ORLEANS ---- It’s the quiet before the storm. The bat rests on his back shoulder and there is little movement in his stance. As the pitch is delivered, the bat rises a bit and then Kolten Wong (Hawai’i) lashes out and rips a single up the middle.
Just another at-bat for the talented left-handed hitting infielder from Hawaii.
If you have seen him play, you have witnessed one of the most exciting players in the Cape Cod League. If you haven’t, clear your schedule and make sure you get a chance to watch No. 10 perform for the Firebirds.
“You can come to the ballpark and see him leading off and it might be a home run, it might be a double down the line,” Orleans field manager Kelly Nicholson said. “He might drag or push (bunt) and steal a base, and steal another base and then steal another base. He stole home earlier this year.”
There have been many different phrases used to describe the way Wong plays the game. He has been described as electric, a must-see, a fun kid to watch and a kid that people would pay to see play someday. Wong learned at an early age that every day is a new opportunity to impress someone, and that’s the mindset he takes to the field every day.
“My dad told me since I was a little kid, every single game you are going to have someone watching you,” he said. “Try and make them impressed as much as you make everyone else. I just go out there and try to show everyone a different part of my game every day.”
He has certainly impressed so far. If his excitement for the game and his intensity were not enough, his play on the field has spoken for itself. Through the first 30 games, he leads the league in hits (38), average (.352) and is second in home runs (3). He is also tied for third in stolen bases with 17 and has made just three errors in 113 chances.
“Our old hitting coach Rob Gore said baseball is about getting on base and scoring runs,” Nicholson said. “And Kolten does a really good job of that.”
But for a while, it looked like the Cape League would not be blessed with Wong’s play. He was invited to tryout for Team USA, which he played for last year, and had not made up his mind where to go by the start of the summer. He decided to come to Orleans for the first few weeks of the season and then make his decision. Happy with what he saw here, he decided to stay.

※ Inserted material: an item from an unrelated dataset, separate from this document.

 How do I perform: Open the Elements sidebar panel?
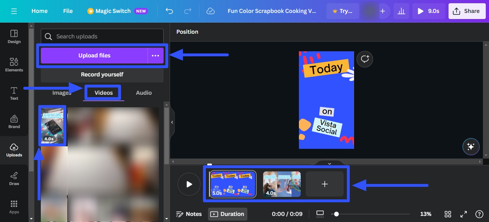[x=14, y=65]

“I was ecstatic,” Nicholson said. “I talked to Kolten before and told him that it would be a good summer here in Orleans for him if he did stay, with the opportunity to play in Fenway Park if he made the all-star team.”
Wong’s decision fulfills a lifelong dream.
“I figured I played on Team USA last year and I’ve always wanted to play on the Cape,” he said. “It’s been a dream of mine since I have been a little kid.”
But playing for his country is something he will never forget.
“It is something that has humbled me,” he said. “Playing the best of the best. A majority of the guys I played with last year were first-round draft picks. It has really shown me what I need to do to get up to par with those guys.”
If Wong continues to play the way he has this summer, he may also find himself drafted in the first round next year. For now, he has his eyes set on the pitchers of the Cape League and a batting race with Brewster’s Drew Martinez (Memphis).
“I’m just another teammate,” he said. “I want to help the team win and help Orleans get back to the championship (game).